For maximum gains, the test should be taken first, and then the solutions are to be read.

IMPORTANT: To absorb the concepts, techniques and reasoning explained in the solutions fully and apply those in solving problems on Algebra quickly, one must solve many problems in a systematic manner using the conceptual analytical approach.

Learning by doing is the best learning.

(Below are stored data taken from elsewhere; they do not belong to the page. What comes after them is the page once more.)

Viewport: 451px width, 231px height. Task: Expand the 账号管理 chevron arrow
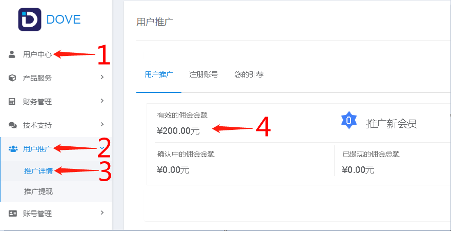pos(102,213)
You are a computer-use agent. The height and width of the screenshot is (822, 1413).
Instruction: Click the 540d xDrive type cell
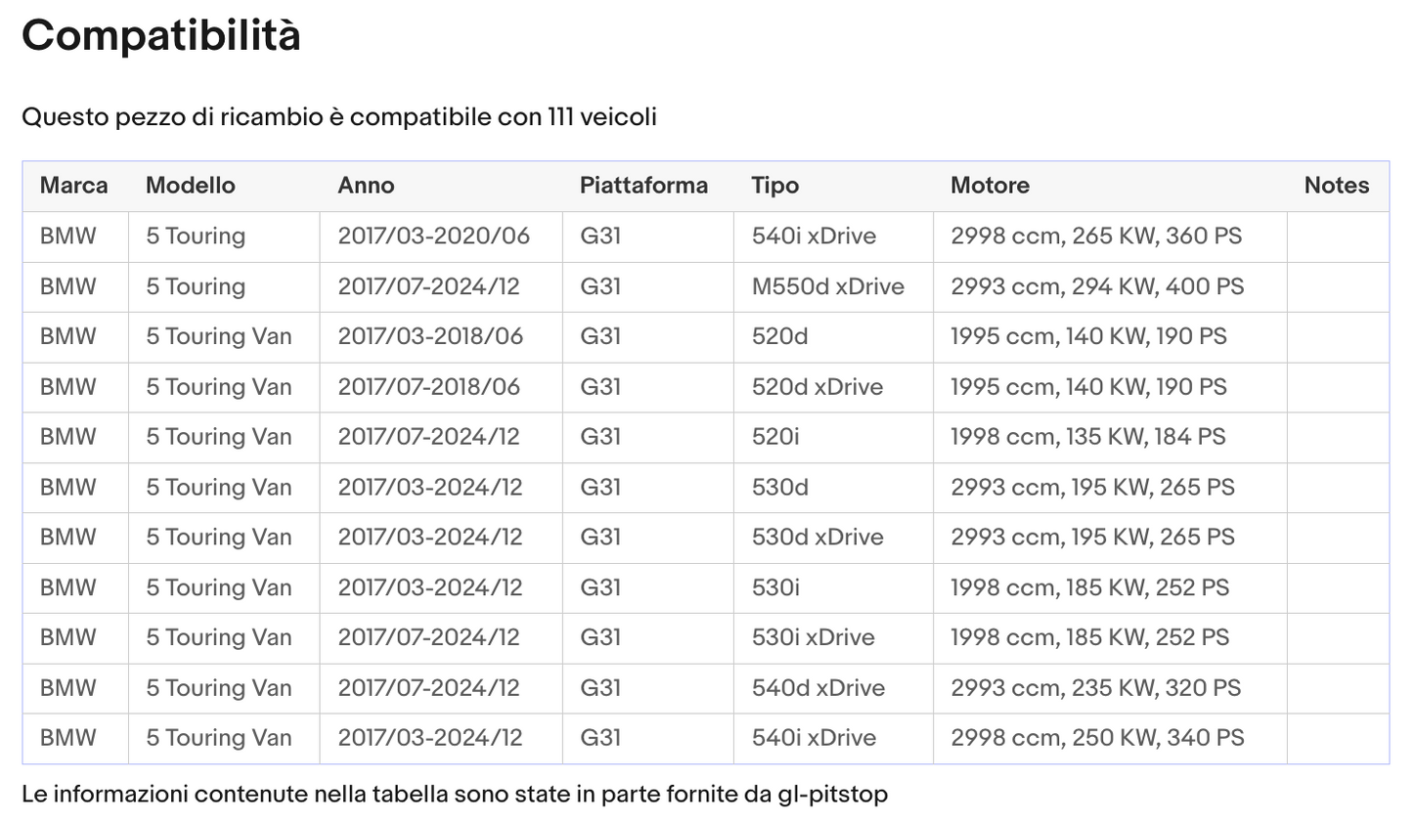point(817,688)
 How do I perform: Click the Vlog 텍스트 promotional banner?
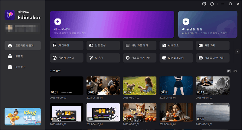[23, 117]
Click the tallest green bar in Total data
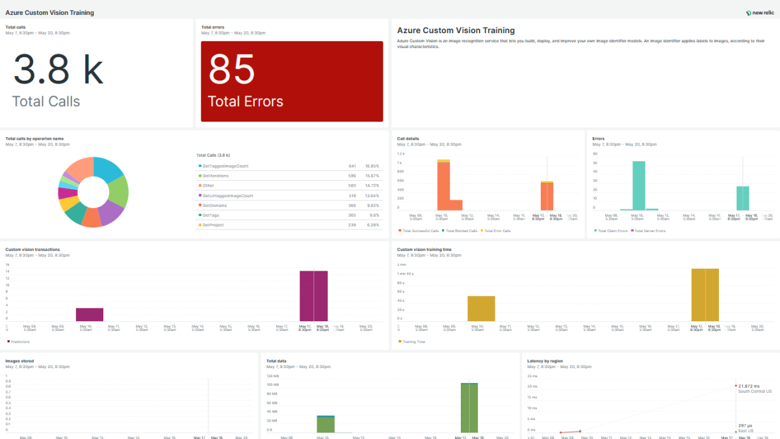Screen dimensions: 780x439 tap(469, 408)
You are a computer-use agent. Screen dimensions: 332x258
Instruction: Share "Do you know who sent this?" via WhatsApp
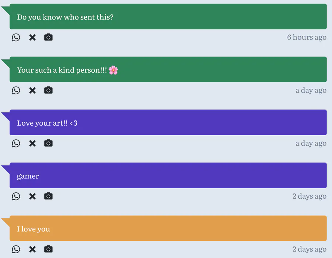pos(16,38)
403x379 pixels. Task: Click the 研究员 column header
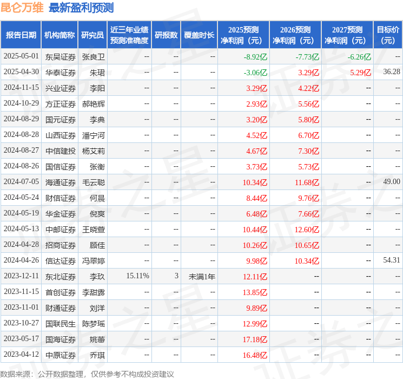93,35
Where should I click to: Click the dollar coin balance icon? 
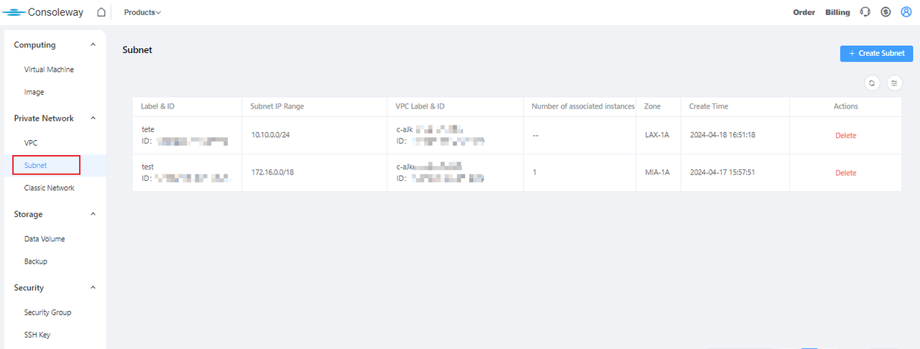[886, 12]
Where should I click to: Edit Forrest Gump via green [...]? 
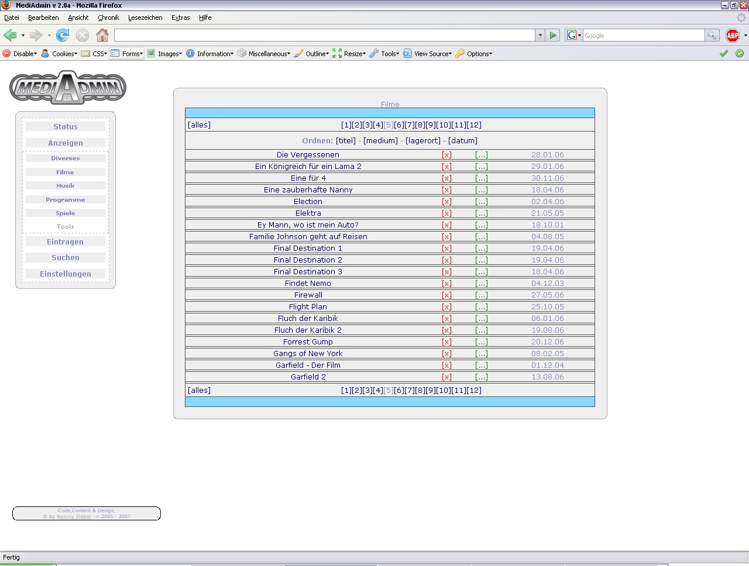coord(481,342)
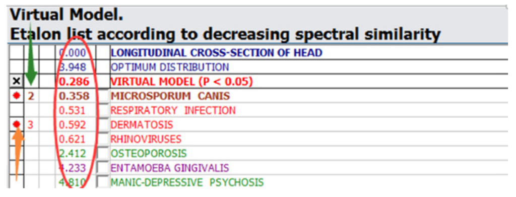The image size is (516, 197).
Task: Open the MICROSPORUM CANIS etalon
Action: point(170,96)
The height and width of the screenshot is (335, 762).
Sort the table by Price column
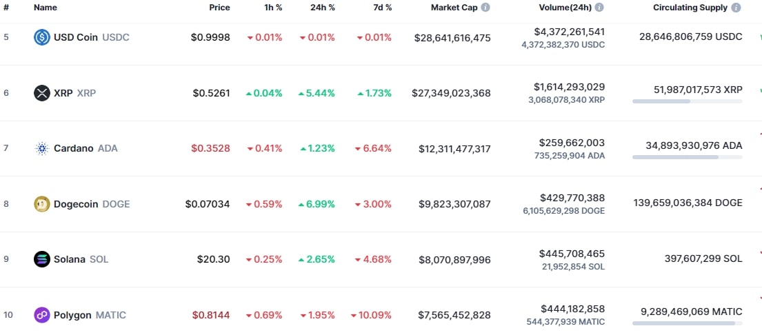[x=219, y=8]
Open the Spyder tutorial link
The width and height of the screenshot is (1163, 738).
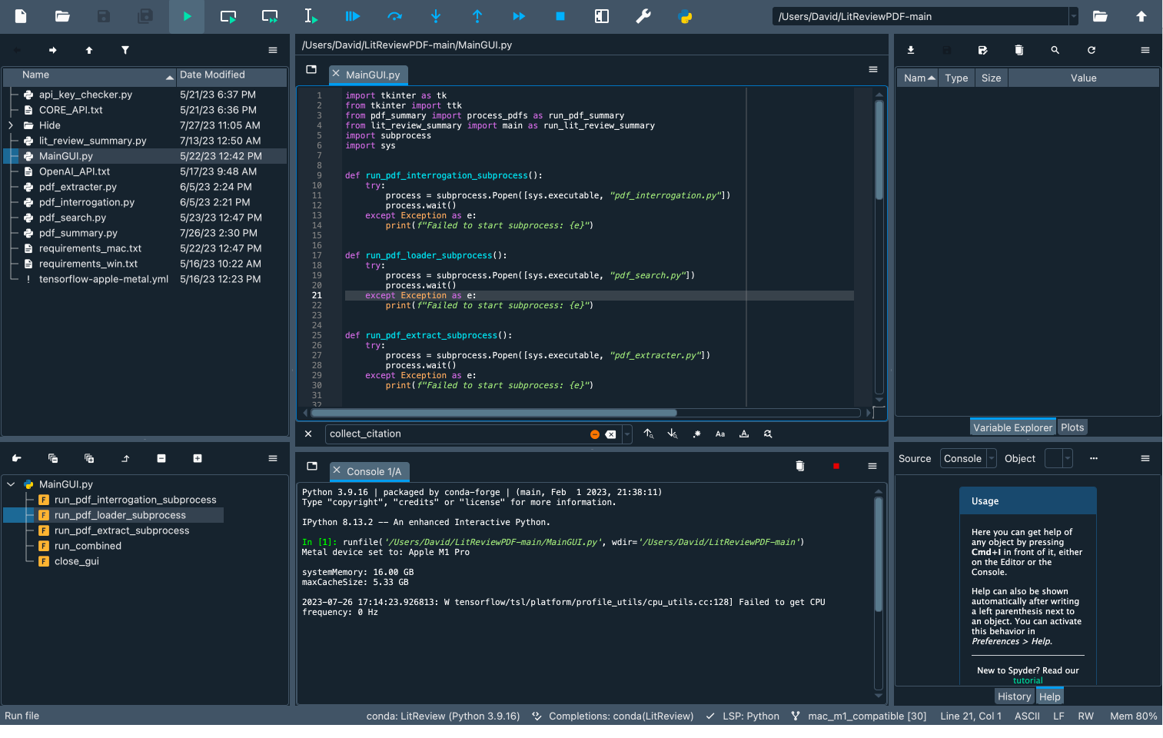[x=1028, y=680]
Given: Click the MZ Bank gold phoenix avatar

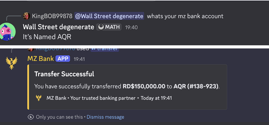Looking at the screenshot, I should [x=12, y=63].
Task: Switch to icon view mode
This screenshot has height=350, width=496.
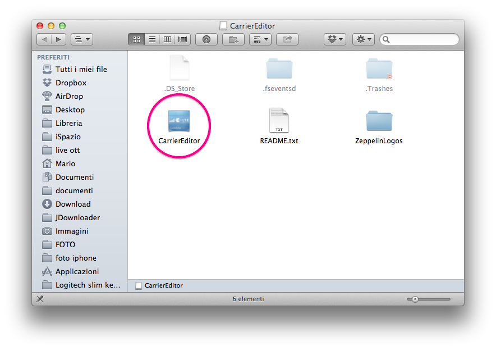Action: click(x=136, y=39)
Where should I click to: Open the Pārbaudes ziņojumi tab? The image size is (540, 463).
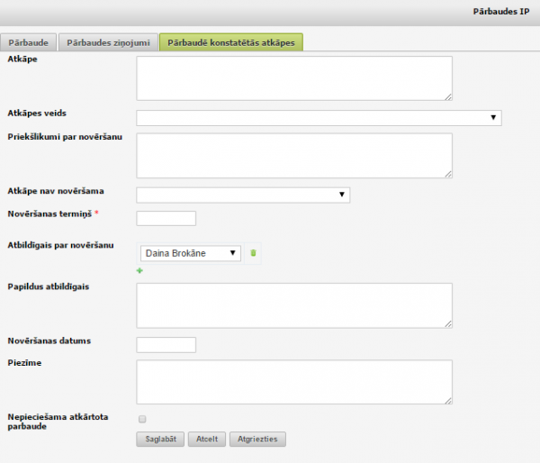point(108,42)
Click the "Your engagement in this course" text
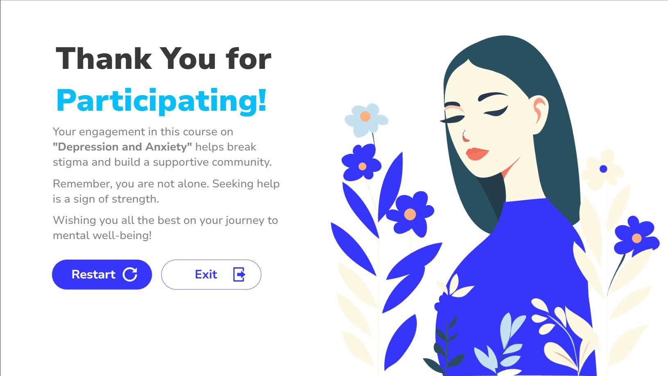Viewport: 668px width, 376px height. coord(143,132)
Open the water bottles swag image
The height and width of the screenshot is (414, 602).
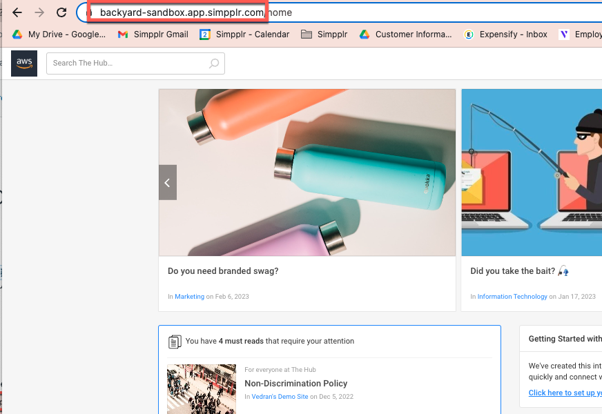pyautogui.click(x=307, y=173)
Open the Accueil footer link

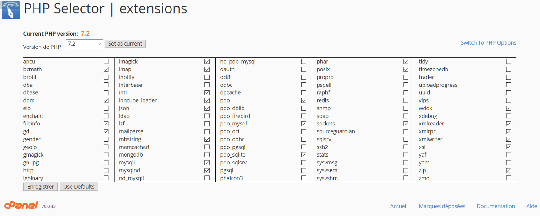click(x=399, y=206)
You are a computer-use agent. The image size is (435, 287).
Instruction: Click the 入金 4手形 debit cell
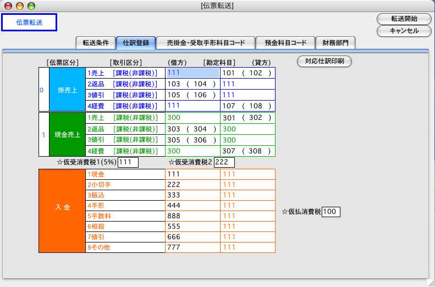tap(192, 206)
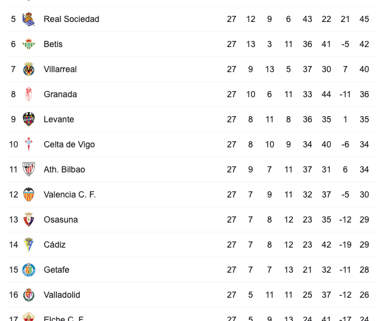Click the Valencia C. F. team name
376x321 pixels.
pos(70,194)
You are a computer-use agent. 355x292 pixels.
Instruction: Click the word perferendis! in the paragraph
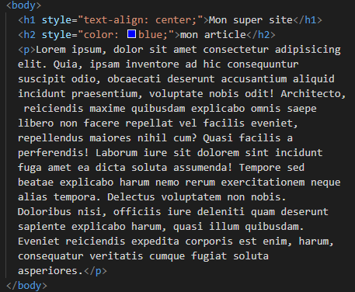(54, 153)
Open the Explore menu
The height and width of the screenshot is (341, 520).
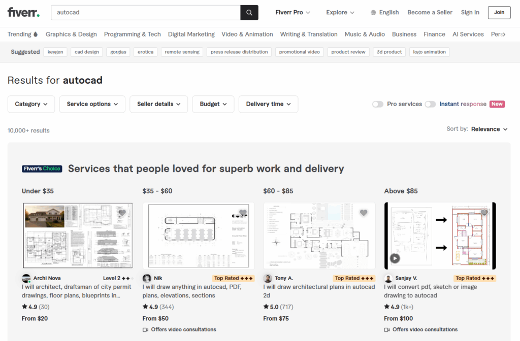tap(340, 12)
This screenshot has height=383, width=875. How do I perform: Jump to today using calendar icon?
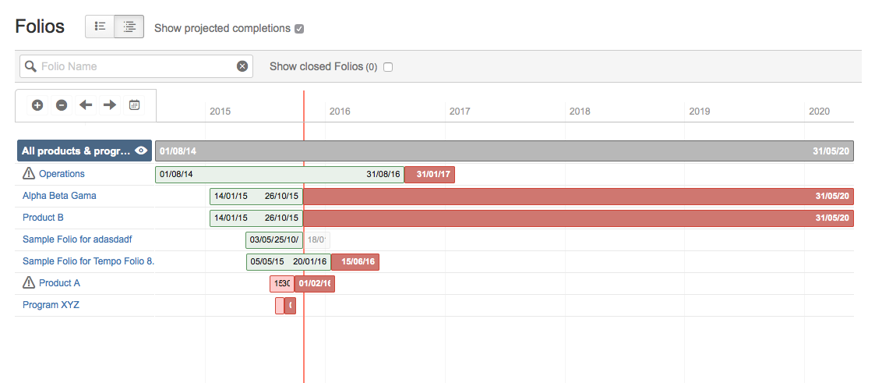(134, 105)
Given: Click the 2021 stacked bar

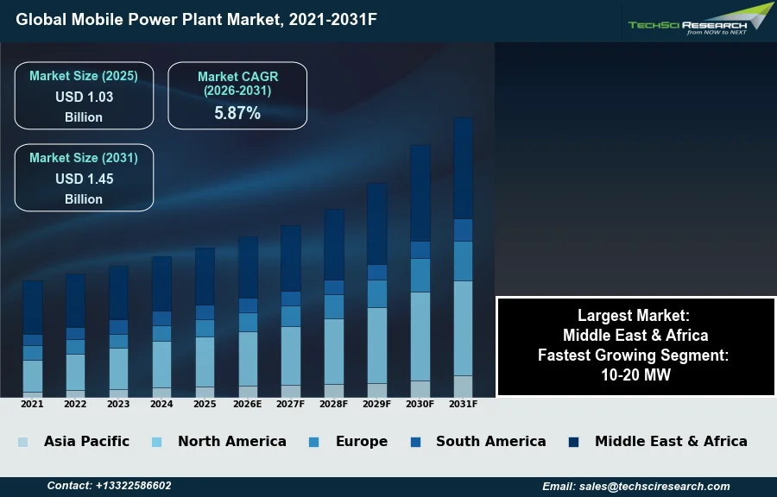Looking at the screenshot, I should 33,338.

There is no other alternative towards achieving excellence.

13th Question set - 10 problems for SSC CHSL exam: 3rd on topic Algebra - answering time 15 mins

Q1. If $a=-7$, $b=5$ and $c=2$, then find the value of $a^3+b^3+c^3$.

  1. $-210$
  2. $180$
  3. $210$
  4. $-180$

Q2. If $\displaystyle\frac{x}{xa+yb+zc}=\displaystyle\frac{y}{ya+zb+xc}=\displaystyle\frac{z}{za+xb+yc}$ and $x+y+z \neq 0$, then each ratio is equal to,

  1. $\displaystyle\frac{1}{a+b-c}$
  2. $\displaystyle\frac{1}{a-b-c}$
  3. $\displaystyle\frac{1}{a-b+c}$
  4. $\displaystyle\frac{1}{a+b+c}$

Q3. If $a^2+b^2+c^2-ab-bc-ca=0$, then $a:b:c$ is,

  1. $1:2:1$
  2. $1:1:1$
  3. $1:1:2$
  4. $2:1:1$

Q4. If graph of the equations $x+y=0$ and $5y+7x=24$ intersect at $\text{(m, n)}$, then the value of $(m+n)$ is,

  1. $1$
  2. $2$
  3. $0$
  4. $-1$

Q5. If $(2a-1)^2+(4b-3)^2+(4c+5)^2=0$, then the value of $\displaystyle\frac{a^3+b^3+c^3-3abc}{a^2+b^2+c^2}$ is,

  1. $2\frac{3}{8}$
  2. $0$
  3. $1\frac{3}{8}$
  4. $3\frac{3}{8}$

Q6. If $x^4+\displaystyle\frac{1}{x^4}=119$, then the values of $x^3+\displaystyle\frac{1}{x^3}$ are,

  1. $\pm 10\sqrt{13}$
  2. $\pm 13\sqrt{13}$
  3. $\pm \sqrt{13}$
  4. $\pm 16\sqrt{13}$

Q7. If $x^3+2x^2-5x+k$ is divisible by $(x+1)$, then what is the value of $k$?

  1. $6$
  2. $0$
  3. $-1$
  4. $-6$

Q8. If $x=p+\displaystyle\frac{1}{p}$ and $y=p-\displaystyle\frac{1}{p}$, then the value of $x^4-2x^2y^2+y^4$ is,

  1. $4$
  2. $24$
  3. $16$
  4. $8$

Q9. If $\sqrt[3]{a}+\sqrt[3]{b}=\sqrt[3]{c}$, then the simplest value of $(a+b-c)^3+27abc$ is,

  1. $3$
  2. $-1$
  3. $-3$
  4. $0$

Q10. If $x=2-2^{\frac{1}{3}}+2^{\frac{2}{3}}$, then the value of $x^3-6x^2+18x+18$ is,

  1. 33
  2. 45
  3. 40
  4. 22

Answers to the questions

Q1. Answer: Option a: $-210$.

Q2. Answer: Option d: $\displaystyle\frac{1}{a+b+c}$.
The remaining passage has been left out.